- _What you should do_
Write out the data below exactly, from its first line to the line containing "819x673 pixels.", that line included.

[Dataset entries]
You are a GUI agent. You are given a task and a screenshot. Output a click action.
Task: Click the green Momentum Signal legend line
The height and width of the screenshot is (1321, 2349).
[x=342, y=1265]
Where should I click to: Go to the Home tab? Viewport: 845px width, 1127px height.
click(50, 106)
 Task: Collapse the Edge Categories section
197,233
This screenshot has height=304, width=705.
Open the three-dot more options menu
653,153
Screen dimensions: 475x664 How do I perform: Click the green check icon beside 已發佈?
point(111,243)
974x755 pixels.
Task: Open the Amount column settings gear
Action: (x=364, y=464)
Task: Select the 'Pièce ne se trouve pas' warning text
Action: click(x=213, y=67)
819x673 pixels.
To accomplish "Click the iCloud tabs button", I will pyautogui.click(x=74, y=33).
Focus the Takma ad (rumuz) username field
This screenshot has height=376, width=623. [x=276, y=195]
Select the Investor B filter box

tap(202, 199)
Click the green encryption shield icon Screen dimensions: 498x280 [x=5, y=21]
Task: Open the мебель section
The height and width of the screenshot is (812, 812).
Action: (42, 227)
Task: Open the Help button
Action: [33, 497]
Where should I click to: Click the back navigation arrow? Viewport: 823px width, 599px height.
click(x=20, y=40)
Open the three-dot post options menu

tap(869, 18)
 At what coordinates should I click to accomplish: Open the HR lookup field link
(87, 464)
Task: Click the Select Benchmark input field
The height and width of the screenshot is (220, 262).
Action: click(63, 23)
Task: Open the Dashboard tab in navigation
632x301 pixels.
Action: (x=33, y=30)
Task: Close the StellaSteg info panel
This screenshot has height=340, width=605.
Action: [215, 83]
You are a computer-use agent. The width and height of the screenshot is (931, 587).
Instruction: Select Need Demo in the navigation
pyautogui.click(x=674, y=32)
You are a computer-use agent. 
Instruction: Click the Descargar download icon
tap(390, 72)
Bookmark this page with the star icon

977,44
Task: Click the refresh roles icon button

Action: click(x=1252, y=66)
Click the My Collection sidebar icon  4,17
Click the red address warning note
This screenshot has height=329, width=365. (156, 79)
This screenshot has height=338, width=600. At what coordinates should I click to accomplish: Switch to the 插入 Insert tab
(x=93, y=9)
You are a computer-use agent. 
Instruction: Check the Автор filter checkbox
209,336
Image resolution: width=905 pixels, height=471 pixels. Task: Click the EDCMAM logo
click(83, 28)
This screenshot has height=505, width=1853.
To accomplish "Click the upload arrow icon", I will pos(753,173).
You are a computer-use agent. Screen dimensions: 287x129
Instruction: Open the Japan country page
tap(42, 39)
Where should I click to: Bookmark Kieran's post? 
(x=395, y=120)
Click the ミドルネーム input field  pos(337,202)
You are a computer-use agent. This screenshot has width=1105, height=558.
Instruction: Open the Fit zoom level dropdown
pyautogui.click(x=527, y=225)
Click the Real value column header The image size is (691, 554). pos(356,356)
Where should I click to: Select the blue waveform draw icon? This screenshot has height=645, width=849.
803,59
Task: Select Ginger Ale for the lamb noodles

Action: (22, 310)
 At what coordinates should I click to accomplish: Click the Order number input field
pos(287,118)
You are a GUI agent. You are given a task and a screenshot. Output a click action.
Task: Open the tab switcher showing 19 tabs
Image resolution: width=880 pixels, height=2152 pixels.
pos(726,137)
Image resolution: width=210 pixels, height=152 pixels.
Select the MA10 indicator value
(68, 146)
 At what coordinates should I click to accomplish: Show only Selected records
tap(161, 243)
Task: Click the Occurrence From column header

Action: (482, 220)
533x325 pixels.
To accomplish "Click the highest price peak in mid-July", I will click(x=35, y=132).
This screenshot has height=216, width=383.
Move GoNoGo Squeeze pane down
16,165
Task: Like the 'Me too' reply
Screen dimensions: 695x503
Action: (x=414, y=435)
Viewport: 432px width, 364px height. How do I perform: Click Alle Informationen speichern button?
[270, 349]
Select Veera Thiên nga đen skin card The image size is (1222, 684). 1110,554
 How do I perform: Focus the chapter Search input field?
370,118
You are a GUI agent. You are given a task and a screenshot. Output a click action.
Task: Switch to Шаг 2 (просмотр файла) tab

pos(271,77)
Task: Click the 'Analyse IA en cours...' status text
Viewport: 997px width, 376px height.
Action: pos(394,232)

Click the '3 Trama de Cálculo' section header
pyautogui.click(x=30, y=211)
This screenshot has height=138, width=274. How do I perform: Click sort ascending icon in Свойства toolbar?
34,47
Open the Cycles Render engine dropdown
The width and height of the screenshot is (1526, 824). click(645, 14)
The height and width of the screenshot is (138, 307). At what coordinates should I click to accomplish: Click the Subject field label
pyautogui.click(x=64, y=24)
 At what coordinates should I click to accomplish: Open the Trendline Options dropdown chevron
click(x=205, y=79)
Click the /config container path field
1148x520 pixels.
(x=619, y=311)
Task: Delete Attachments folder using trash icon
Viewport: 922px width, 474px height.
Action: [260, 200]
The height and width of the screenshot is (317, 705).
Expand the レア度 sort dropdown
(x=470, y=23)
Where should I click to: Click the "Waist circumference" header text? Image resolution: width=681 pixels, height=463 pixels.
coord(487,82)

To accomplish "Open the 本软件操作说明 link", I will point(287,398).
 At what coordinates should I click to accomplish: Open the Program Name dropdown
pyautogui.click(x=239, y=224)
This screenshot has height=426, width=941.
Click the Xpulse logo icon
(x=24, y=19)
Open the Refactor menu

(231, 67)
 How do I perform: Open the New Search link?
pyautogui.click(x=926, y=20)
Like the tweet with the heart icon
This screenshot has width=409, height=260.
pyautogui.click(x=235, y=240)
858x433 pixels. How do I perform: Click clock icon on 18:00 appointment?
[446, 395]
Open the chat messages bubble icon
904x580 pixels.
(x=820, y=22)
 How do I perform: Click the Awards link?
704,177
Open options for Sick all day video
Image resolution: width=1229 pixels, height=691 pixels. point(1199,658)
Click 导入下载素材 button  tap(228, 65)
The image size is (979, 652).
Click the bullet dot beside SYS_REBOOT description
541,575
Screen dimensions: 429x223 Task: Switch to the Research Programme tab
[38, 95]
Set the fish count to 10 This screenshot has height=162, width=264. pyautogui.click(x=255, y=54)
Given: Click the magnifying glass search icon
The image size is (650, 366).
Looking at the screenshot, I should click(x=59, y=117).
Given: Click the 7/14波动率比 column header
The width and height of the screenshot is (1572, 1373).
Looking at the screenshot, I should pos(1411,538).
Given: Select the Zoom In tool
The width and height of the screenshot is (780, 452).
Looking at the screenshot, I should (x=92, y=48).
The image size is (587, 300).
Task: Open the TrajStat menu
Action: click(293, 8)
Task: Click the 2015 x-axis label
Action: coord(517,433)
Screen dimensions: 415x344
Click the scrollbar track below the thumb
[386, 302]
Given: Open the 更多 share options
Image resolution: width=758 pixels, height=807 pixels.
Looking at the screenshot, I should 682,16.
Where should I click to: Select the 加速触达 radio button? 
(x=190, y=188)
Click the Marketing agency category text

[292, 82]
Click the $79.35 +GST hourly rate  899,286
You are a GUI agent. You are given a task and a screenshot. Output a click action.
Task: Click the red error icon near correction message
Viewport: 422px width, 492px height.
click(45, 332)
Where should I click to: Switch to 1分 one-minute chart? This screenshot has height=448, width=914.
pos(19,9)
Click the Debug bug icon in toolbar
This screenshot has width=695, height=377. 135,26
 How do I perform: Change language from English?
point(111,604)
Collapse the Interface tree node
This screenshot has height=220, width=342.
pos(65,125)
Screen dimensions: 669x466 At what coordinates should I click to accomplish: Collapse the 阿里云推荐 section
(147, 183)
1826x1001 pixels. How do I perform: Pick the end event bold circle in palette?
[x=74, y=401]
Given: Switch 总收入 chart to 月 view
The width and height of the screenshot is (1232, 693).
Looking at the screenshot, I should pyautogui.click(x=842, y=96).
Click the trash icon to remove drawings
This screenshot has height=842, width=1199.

- _Result of the exercise_
You are a GUI agent. You are given a task and a screenshot. Output a click action.
Task: Click the green Momentum Signal legend line
The height and width of the screenshot is (1321, 2349).
[x=342, y=1265]
Where should I click to: Go to the Home tab? Viewport: 845px width, 1127px height.
click(50, 106)
 Task: Collapse the Edge Categories section
197,233
This screenshot has height=304, width=705.
Open the three-dot more options menu
653,153
Screen dimensions: 475x664 How do I perform: Click the green check icon beside 已發佈?
point(111,243)
974x755 pixels.
Task: Open the Amount column settings gear
Action: (x=364, y=464)
Task: Select the 'Pièce ne se trouve pas' warning text
Action: click(x=213, y=67)
819x673 pixels.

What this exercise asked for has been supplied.